Software Management

Installing, uninstalling, or updating software packages has always been a simple process in Fedora Linux due to the widespread use of the Red Hat Package Manager (RPM). Instead of using a standard TAR archive, software is packaged in a special archive for use with RPM. An RPM archive contains all the program files, configuration files, data files, and even documentation that constitute a software application. With one simple operation, the Red Hat Package Manager installs all these for you. It also checks for any other software packages that the program may need to run correctly. You can even create your own RPM packages. Fedora now manages its software packages using Fedora repositories. All software is downloaded directly and installed using the Pirut Program Manager and the PUP updater. This approach heralds a move from thinking of most Linux software as included on a few disks, to viewing the disk as just a core from which you can expand your installed software as you like from online repositories. Most software is now located on the Internet-connected repositories. With the integration of Yum into your Fedora system, you can now think of that software as an easily installed extension of your current collection. Relying on disk media for your software becomes, in a sense, obsolete. Check the Fedora documentation on software management for a complete discussion on Yum, "Managing Software with Yum."
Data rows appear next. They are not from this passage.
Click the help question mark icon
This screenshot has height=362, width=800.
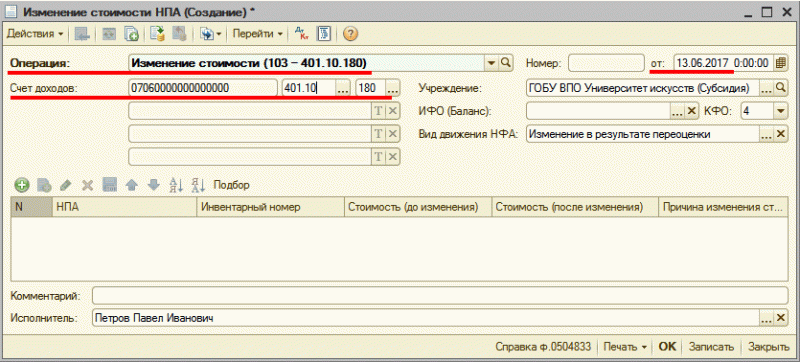pos(350,34)
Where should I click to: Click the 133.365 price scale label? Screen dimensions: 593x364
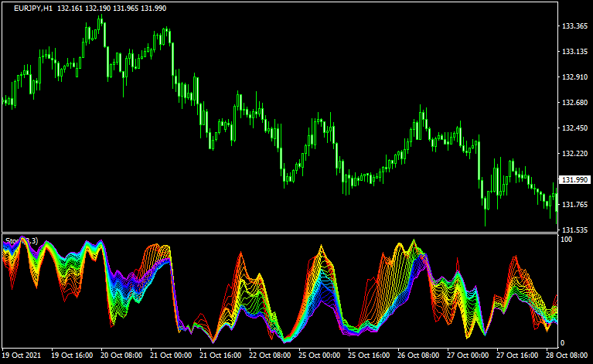(x=574, y=26)
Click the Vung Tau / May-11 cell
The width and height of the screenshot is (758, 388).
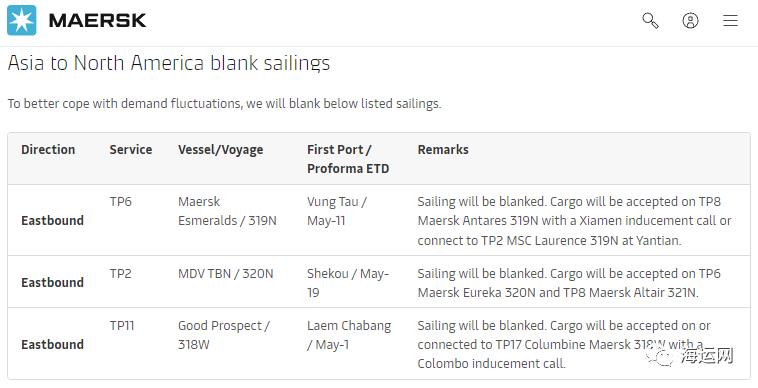[337, 211]
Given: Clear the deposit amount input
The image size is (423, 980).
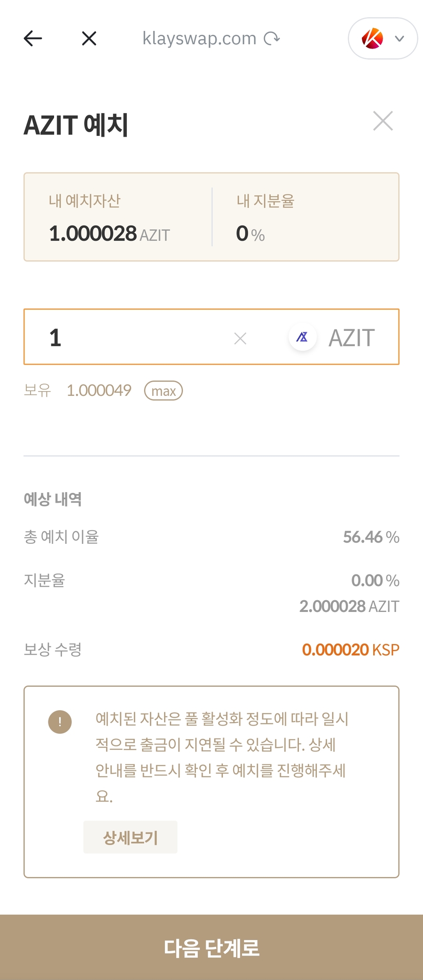Looking at the screenshot, I should click(240, 338).
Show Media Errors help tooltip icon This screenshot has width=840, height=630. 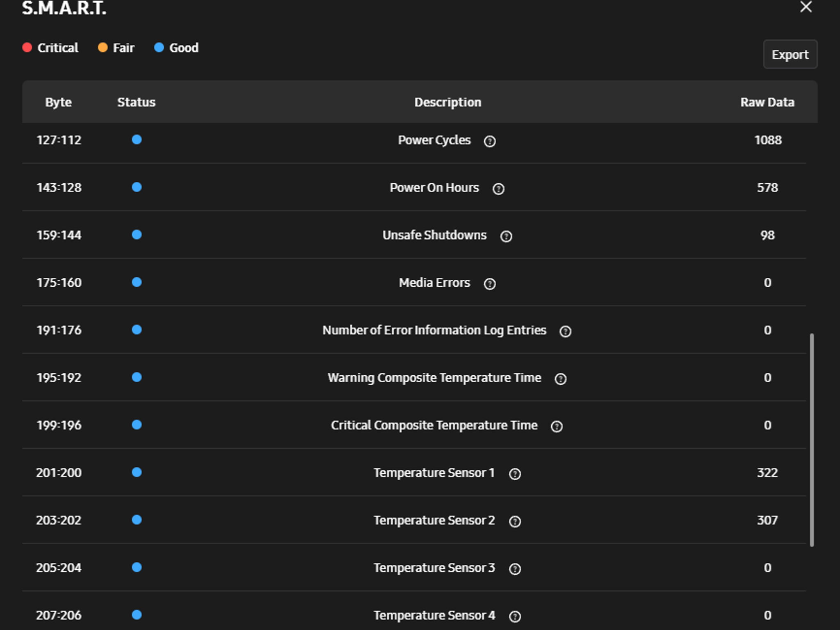pyautogui.click(x=490, y=284)
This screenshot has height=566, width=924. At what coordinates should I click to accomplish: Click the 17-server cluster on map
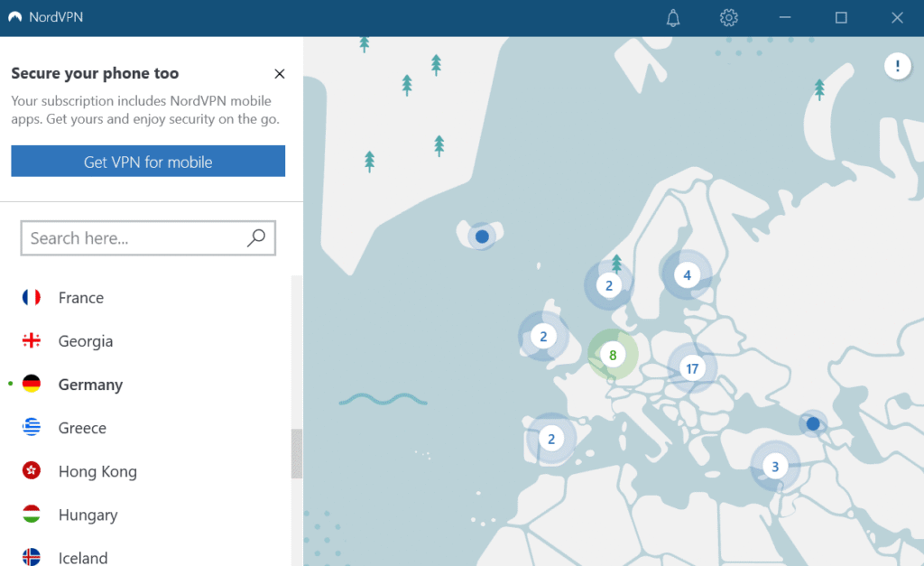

docs.fedoraproject.org/yum/en/index.html

You can update Fedora Linux using Yum repositories, accessible with PUP. You can also use Yum tools like yum to download from different Fedora software repositories directly from the command line (linux.duke.edu/projects/yum). New Fedora releases can be downloaded with BitTorrent from (torrent.fedoraproject.org).

You can also download source code versions of applications and then compile and install them on your system. Where this process once was complex, it has been significantly streamlined with the addition of configure scripts. Most current source code, including GNU software, is distributed with a configure script. The configure script automatically detects your system configuration and generates a Makefile, which is used to compile the application and create a binary file that is compatible with your system. In most cases, with a few Makefile operations, you can compile and install complex source code on any system.